━━ GIVEN INFORMATION

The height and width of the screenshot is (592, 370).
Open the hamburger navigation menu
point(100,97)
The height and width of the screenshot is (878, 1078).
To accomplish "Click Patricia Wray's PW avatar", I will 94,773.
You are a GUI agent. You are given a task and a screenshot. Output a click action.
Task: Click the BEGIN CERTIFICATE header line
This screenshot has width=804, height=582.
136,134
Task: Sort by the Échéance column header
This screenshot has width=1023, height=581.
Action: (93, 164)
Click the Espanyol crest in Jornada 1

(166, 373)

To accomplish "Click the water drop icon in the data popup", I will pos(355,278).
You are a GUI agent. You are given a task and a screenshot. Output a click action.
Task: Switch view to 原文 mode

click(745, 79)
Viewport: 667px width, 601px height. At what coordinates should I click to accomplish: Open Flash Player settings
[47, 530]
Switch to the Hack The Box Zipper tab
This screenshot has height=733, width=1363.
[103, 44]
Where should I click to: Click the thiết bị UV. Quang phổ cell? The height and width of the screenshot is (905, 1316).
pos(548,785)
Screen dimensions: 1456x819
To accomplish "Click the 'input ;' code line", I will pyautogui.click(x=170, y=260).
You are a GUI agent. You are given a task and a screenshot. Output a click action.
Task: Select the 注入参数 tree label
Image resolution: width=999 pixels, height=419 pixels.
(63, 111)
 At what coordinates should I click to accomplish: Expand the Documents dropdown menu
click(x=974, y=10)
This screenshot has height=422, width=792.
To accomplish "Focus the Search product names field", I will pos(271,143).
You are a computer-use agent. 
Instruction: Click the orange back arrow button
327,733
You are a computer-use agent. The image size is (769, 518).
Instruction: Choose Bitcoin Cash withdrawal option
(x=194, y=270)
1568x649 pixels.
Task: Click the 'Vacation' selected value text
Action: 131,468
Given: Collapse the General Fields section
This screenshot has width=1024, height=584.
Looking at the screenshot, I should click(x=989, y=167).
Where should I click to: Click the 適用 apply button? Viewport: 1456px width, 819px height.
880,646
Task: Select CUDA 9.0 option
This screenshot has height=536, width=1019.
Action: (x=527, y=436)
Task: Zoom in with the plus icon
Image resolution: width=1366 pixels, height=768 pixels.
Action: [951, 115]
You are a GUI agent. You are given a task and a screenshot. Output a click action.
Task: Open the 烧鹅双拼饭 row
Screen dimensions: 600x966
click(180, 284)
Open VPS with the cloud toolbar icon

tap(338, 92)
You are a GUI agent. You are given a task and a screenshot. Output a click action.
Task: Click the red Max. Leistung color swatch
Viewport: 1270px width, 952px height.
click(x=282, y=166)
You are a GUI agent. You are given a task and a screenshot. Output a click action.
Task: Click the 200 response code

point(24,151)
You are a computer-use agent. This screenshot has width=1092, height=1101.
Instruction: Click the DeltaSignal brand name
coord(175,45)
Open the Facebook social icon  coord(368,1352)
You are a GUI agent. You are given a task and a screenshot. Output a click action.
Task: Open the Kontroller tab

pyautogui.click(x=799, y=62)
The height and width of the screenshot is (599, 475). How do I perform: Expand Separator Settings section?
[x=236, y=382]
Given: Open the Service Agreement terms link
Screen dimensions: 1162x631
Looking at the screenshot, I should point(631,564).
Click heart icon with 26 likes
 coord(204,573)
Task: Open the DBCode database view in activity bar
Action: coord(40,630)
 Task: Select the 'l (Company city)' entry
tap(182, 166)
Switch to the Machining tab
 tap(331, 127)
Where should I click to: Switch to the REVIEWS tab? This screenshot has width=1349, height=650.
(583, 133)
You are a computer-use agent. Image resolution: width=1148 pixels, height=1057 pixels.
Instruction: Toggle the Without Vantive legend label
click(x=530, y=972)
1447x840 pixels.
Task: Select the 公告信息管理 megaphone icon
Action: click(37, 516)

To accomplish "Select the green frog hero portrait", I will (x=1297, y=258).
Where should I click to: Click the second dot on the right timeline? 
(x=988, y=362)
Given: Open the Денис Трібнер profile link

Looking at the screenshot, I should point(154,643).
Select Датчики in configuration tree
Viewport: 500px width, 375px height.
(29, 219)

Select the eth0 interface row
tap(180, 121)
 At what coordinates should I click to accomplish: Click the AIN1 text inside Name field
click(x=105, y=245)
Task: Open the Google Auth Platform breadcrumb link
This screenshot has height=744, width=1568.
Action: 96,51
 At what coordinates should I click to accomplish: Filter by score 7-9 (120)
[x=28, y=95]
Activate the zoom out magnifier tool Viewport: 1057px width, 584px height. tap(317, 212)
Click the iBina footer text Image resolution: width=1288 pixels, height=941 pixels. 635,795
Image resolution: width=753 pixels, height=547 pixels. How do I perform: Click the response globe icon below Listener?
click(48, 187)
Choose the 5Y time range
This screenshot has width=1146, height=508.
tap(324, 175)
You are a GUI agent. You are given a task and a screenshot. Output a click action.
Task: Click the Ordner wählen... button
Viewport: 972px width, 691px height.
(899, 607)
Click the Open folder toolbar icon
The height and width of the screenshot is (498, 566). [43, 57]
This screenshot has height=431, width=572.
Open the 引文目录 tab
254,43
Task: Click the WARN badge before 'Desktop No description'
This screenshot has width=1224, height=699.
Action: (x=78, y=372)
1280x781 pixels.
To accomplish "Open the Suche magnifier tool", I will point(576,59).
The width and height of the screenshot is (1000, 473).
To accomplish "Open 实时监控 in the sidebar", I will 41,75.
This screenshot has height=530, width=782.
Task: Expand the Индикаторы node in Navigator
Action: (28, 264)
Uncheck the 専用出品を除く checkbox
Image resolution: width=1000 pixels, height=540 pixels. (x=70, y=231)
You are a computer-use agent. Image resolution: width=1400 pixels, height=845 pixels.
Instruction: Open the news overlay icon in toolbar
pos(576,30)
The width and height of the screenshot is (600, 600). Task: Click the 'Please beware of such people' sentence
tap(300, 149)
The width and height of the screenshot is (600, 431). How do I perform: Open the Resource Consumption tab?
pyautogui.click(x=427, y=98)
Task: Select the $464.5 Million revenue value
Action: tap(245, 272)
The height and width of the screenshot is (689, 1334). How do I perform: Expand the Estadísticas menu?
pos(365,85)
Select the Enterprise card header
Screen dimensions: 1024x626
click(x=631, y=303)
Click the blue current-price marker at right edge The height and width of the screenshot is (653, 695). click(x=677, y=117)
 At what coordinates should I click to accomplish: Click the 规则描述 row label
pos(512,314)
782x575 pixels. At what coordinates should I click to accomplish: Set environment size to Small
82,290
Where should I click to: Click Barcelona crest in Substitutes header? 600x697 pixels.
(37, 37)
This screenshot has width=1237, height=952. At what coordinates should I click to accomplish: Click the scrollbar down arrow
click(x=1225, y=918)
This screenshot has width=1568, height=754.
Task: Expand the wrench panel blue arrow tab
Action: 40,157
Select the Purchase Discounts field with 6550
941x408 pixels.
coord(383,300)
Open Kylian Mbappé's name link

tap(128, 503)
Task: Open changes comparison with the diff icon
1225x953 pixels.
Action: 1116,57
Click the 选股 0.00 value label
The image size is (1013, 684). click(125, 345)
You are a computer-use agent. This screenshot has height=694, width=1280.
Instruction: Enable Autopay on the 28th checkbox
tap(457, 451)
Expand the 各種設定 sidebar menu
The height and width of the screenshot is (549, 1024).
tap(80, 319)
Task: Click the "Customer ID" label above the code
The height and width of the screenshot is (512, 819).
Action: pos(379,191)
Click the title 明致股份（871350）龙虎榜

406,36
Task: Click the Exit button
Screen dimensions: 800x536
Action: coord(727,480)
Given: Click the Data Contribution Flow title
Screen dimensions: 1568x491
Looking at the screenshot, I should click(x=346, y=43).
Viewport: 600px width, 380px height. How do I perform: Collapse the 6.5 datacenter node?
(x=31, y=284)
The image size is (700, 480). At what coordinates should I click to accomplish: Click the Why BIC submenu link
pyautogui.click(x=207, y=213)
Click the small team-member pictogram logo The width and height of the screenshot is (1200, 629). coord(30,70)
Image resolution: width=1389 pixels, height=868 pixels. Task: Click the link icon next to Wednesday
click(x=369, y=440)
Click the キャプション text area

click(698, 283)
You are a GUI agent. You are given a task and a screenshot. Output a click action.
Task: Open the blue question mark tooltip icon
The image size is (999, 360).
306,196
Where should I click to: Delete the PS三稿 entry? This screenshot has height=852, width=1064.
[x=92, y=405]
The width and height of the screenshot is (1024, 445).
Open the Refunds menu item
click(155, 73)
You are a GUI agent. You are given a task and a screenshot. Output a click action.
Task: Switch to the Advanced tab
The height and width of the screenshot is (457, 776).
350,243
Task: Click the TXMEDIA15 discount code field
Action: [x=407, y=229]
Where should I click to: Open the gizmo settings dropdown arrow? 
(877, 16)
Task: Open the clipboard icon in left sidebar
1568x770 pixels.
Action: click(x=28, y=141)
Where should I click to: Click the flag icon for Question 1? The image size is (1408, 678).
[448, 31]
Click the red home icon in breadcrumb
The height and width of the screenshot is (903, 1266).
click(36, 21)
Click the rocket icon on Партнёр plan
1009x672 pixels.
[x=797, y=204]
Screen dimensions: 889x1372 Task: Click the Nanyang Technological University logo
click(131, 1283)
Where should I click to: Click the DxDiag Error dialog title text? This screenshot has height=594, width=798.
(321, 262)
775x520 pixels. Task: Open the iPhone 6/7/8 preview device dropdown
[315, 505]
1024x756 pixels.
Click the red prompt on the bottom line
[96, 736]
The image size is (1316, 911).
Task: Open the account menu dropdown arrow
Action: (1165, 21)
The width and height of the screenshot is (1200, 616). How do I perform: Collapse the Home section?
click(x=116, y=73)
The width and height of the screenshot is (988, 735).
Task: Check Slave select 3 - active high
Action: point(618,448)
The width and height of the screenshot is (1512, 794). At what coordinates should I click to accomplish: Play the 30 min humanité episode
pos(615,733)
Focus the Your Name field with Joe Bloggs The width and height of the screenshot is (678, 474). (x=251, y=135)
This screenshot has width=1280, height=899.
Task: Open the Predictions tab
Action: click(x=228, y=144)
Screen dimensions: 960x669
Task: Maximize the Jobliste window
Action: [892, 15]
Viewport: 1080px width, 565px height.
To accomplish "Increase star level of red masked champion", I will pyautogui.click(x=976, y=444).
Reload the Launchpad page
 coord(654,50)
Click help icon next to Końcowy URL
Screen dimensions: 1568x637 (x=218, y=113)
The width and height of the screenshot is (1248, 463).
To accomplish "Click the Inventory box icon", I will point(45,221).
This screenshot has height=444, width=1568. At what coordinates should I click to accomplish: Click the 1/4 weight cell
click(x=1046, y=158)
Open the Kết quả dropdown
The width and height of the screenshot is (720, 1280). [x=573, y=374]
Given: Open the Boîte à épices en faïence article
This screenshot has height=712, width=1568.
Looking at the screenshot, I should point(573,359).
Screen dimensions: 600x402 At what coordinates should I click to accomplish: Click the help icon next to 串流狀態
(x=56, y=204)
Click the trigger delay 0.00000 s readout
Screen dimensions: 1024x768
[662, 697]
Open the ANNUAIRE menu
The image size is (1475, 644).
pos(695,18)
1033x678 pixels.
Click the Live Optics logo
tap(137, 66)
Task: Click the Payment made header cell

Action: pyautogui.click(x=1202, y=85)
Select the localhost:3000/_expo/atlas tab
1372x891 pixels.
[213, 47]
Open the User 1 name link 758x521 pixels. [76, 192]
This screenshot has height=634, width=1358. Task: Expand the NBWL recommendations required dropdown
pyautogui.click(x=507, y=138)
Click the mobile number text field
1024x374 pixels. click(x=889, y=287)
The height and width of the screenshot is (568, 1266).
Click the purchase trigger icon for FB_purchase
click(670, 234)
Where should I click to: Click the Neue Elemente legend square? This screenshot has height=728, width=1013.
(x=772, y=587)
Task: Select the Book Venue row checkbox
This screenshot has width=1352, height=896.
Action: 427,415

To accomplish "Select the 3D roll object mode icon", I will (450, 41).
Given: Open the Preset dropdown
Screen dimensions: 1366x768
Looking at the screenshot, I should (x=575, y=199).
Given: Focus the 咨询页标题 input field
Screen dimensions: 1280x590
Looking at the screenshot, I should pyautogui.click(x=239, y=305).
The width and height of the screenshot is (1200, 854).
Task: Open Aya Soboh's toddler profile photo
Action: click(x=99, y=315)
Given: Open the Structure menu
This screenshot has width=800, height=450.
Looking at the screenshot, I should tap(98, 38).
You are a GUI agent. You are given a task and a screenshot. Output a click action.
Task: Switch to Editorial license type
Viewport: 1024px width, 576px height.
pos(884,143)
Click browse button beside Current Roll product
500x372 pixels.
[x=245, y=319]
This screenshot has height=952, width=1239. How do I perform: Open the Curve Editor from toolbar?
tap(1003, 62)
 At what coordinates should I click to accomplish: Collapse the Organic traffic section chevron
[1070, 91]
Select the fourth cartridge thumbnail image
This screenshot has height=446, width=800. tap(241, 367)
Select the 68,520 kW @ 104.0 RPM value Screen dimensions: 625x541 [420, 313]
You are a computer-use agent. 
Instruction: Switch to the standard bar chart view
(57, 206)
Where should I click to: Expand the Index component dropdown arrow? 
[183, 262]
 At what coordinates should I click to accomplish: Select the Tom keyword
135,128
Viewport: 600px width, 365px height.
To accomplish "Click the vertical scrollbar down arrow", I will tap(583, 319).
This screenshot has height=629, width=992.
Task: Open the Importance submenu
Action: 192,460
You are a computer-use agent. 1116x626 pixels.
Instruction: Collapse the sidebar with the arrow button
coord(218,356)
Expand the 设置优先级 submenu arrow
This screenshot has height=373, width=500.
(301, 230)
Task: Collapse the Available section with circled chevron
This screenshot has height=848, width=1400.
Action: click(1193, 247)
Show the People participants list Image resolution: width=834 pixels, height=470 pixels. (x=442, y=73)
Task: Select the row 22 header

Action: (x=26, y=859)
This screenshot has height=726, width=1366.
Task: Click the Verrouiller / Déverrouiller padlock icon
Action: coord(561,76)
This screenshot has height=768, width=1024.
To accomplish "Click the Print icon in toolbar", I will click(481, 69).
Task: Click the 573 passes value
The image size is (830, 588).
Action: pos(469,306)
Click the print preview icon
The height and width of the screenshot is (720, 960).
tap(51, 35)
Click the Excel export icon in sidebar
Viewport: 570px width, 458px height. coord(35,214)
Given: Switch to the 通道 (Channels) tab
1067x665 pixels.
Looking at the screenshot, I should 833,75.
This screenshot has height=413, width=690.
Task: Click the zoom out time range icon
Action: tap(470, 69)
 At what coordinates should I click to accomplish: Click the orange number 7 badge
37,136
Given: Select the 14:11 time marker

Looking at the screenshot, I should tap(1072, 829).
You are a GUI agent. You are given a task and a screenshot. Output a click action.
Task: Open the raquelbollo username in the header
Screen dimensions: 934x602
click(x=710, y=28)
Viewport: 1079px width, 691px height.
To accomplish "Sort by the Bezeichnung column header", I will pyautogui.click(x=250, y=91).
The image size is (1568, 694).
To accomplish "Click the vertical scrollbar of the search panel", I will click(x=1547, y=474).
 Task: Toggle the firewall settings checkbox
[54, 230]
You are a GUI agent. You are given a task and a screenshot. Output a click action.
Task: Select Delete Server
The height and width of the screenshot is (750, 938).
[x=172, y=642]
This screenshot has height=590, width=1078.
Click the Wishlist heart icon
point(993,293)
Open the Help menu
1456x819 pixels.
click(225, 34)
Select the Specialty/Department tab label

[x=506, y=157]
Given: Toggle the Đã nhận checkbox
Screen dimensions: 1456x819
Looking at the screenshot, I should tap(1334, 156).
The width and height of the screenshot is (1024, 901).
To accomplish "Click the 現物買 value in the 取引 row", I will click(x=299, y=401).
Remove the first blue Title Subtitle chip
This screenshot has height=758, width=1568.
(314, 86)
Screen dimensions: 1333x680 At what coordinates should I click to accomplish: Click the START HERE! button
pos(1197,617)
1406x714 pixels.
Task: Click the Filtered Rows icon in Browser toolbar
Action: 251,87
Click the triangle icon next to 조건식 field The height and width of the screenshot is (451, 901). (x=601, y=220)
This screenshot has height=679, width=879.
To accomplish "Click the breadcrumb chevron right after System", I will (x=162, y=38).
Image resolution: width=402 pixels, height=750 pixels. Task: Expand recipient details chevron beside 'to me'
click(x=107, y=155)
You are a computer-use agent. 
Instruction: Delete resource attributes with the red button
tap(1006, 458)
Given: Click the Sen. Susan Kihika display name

━━━━

> [TASK DETAILS] Select from the material above each line in which the string "input" appears, and list those lines.

> [EXERCISE RESPONSE]
To accomplish "Click the 'input ;' code line", I will pyautogui.click(x=170, y=260).
Given: Focus the 咨询页标题 input field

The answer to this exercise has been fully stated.